I remember someone telling me that my brother saw things so we didn't have to see them. I carried that with me through my character in the film and the men I was trying to save. I think that is a way of looking at that, because you don't know. You don't see it. We don't know what war is. We can make movies about it, but we don't know.
Wanting to make a difference.

Do you think that the plight of soldiers with post traumatic stress disorder gets lost in the shuffle in terms of current events and what happens every day?

Historically, we have shown that we are not caring about troops. In the past we have had to go to war, but we don't have massive mandates. Some of us are trying to figure out what the war was about. War is a tool for expansion.

How can we reverse the ideas that have been institutionalized, such as how many of us see the military or treat the environment?

I believe we understand our limitations. How do we make this place sustainable not just for a few, but sustainable for everything? Is that possible? You have to believe it. If we fail, we have no place to go. You are going to have a lot of disruption.

I am here to be the best example I can be as a citizen, and that is to recognize injustice and be a part of changing that. I hope we all live our lives in order to create a better world.

Why do you think people don't recognize it?
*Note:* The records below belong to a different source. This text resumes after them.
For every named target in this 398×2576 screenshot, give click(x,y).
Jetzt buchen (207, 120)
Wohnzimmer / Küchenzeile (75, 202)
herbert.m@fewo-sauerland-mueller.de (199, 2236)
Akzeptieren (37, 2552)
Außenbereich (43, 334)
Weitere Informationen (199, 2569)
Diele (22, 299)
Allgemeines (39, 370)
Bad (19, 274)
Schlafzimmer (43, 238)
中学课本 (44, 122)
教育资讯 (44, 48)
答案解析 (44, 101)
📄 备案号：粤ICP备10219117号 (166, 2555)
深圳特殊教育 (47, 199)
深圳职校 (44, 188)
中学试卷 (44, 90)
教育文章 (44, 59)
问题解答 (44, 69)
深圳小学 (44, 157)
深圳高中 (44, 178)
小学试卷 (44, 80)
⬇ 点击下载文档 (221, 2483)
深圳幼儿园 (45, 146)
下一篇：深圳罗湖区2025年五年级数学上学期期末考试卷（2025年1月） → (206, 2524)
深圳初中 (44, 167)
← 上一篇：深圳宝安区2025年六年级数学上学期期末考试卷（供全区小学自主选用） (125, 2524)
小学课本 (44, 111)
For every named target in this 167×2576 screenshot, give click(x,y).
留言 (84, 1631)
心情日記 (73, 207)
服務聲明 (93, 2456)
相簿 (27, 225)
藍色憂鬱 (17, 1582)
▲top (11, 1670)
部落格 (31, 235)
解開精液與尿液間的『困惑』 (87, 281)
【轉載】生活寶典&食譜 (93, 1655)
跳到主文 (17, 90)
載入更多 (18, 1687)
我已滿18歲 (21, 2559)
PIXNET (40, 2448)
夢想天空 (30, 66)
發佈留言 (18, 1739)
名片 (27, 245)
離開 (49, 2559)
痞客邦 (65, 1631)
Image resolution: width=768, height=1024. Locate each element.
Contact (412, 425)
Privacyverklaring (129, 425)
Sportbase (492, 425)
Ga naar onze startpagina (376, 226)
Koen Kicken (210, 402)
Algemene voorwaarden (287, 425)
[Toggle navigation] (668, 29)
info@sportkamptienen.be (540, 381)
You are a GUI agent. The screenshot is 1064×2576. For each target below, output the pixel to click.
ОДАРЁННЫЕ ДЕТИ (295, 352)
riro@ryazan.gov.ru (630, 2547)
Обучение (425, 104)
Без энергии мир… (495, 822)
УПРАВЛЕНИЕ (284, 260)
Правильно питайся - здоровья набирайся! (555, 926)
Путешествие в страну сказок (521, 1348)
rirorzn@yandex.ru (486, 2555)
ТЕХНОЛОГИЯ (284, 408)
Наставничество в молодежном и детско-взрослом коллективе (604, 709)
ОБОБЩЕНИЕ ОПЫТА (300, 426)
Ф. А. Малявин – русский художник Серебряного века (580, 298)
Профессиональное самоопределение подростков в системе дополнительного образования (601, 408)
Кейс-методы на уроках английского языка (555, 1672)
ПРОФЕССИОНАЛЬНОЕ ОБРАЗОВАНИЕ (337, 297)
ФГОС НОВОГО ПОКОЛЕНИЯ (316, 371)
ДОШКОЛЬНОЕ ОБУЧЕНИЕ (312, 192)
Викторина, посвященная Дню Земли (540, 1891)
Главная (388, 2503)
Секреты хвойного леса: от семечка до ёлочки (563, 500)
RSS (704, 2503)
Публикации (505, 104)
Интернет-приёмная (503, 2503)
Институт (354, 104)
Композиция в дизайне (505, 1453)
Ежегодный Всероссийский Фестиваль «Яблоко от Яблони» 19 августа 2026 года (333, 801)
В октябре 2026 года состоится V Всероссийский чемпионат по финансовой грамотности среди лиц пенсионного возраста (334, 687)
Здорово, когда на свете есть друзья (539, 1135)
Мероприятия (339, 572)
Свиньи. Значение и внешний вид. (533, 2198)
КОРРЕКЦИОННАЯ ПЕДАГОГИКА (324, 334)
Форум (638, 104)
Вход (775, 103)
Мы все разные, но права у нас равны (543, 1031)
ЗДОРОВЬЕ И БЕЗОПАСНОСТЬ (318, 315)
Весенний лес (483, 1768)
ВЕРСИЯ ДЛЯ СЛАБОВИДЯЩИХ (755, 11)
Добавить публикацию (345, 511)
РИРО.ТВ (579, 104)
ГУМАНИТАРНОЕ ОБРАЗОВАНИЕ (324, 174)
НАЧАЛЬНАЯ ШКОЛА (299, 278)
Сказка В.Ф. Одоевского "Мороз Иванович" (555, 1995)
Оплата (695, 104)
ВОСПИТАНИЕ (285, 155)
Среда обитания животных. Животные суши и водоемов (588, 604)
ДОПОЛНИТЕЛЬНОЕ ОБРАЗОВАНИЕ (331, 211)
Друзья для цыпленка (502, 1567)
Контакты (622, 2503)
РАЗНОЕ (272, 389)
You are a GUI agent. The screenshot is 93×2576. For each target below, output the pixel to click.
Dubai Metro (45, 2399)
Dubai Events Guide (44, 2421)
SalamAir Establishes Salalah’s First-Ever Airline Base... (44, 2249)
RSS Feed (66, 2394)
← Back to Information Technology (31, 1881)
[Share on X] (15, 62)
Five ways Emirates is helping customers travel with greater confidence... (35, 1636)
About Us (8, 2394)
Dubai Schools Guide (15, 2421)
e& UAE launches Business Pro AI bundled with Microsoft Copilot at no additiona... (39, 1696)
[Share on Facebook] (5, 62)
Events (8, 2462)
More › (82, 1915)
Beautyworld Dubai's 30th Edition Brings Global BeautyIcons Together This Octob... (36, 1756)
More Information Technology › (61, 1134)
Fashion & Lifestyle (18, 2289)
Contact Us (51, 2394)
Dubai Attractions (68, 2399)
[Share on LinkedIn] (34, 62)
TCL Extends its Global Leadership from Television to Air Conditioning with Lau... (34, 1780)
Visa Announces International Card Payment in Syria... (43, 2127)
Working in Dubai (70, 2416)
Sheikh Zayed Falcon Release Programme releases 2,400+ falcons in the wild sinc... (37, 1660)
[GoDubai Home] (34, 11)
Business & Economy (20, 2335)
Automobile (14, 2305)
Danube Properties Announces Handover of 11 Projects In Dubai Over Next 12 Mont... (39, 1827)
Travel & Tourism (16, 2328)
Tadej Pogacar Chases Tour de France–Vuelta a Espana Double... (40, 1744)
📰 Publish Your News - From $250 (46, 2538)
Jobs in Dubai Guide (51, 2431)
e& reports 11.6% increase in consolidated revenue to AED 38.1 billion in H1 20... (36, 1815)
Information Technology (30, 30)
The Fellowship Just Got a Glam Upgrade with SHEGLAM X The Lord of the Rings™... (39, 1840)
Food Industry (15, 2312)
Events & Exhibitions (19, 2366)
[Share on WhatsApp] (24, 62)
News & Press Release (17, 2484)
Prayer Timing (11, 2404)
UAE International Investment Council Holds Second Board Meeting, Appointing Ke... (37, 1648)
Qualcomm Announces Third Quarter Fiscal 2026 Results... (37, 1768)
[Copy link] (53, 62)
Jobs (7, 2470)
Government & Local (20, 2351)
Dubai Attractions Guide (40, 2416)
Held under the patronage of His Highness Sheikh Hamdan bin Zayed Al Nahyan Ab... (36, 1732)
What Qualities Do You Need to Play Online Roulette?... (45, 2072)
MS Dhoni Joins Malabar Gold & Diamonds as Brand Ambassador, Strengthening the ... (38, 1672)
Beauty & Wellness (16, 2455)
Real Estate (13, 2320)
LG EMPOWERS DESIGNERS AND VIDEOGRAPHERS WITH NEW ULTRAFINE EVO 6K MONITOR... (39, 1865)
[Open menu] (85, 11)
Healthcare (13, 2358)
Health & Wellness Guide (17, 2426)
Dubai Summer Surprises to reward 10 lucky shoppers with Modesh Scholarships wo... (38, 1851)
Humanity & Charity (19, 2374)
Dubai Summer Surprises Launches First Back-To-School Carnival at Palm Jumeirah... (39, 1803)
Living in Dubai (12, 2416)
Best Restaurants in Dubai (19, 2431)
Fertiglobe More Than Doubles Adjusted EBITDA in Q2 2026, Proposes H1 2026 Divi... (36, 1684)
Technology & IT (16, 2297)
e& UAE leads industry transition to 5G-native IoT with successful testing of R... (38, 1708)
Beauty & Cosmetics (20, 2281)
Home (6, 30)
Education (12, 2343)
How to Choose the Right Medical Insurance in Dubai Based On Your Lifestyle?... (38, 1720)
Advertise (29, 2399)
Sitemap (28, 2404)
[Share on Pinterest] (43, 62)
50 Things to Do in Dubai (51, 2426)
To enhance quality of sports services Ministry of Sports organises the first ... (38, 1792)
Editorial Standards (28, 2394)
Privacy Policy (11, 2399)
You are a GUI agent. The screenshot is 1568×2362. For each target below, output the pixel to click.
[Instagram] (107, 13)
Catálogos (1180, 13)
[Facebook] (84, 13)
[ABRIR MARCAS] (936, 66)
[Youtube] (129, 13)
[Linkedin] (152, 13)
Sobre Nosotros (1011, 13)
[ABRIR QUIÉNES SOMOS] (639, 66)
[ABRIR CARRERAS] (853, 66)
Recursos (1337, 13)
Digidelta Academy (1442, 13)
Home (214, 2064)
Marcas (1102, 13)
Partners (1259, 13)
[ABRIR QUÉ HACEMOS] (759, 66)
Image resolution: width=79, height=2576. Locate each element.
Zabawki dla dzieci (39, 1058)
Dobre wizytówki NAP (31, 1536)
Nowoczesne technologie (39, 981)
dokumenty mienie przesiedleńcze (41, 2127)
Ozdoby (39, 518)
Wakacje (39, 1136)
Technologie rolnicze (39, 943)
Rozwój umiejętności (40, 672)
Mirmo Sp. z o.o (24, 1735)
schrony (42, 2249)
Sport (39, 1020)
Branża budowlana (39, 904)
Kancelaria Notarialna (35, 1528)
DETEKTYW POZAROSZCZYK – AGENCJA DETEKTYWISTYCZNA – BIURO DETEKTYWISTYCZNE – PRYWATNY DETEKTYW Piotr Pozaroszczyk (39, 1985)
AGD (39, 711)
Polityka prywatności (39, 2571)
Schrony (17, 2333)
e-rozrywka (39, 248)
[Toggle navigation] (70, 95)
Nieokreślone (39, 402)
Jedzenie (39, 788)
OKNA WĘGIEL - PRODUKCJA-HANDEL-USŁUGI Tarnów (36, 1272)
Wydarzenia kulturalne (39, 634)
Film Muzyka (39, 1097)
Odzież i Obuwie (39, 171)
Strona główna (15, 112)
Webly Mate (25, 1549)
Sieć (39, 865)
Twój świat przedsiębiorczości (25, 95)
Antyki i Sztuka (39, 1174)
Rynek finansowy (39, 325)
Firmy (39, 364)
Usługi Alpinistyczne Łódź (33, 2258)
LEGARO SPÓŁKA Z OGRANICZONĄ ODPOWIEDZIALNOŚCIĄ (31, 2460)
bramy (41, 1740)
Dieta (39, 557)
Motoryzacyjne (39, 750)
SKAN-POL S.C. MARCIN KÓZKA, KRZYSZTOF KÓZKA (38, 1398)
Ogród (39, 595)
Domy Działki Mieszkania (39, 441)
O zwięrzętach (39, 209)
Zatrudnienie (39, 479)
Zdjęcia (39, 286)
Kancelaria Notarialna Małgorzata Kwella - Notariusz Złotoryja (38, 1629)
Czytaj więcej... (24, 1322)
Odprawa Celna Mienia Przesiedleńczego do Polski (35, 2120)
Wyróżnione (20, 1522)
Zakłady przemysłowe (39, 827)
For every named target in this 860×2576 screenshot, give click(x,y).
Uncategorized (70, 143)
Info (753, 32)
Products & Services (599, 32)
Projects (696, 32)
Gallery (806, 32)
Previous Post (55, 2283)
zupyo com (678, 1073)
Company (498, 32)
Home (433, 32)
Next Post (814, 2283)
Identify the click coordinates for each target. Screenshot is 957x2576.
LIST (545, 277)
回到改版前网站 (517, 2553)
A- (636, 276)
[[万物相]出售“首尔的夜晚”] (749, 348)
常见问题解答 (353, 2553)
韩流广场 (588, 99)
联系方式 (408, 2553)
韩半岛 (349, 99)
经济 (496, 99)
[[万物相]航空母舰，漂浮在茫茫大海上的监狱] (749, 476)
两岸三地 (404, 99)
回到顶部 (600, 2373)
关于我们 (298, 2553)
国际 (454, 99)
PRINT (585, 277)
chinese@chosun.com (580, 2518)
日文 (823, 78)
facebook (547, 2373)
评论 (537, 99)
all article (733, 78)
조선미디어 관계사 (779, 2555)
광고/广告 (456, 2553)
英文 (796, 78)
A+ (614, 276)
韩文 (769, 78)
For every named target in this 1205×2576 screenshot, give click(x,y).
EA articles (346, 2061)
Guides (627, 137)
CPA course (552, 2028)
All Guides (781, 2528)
They do it every day. I think we do. In every single way, we try to teach our children about their responsibilities as humans. All of these movements are environmental or justice.
In November 2021, there are a lot of things to stream: 'Cowboy Bebop,' 'Hawkeye,' and much more.

I want to believe that people around me are doing that. I feel good. I don't know what the future is, but I do know that doing something causes a reaction. The chain reaction makes us human in many different ways.
Pete Croatto has appeared in a number of publications, including the New York Times, the Christian Science Monitor, Publishers Weekly, the A.V. Club, and Good Housekeeping. His first book, "From Hang Time to Prime Time: Business, Entertainment, and the Birth of the Modern-Day NBA," will be released on December 1. PeteCroatto can be followed on the social networking site, #PeteCroatto.

The article is a work of NextAvenue.org and Twin Cities Public Television, Inc.

More from Next Avenue.

Wheelchair basketball brought paralyzed vets into the game.
The chef is a veteran.
Kentucky vets find meaning in Shakespeare.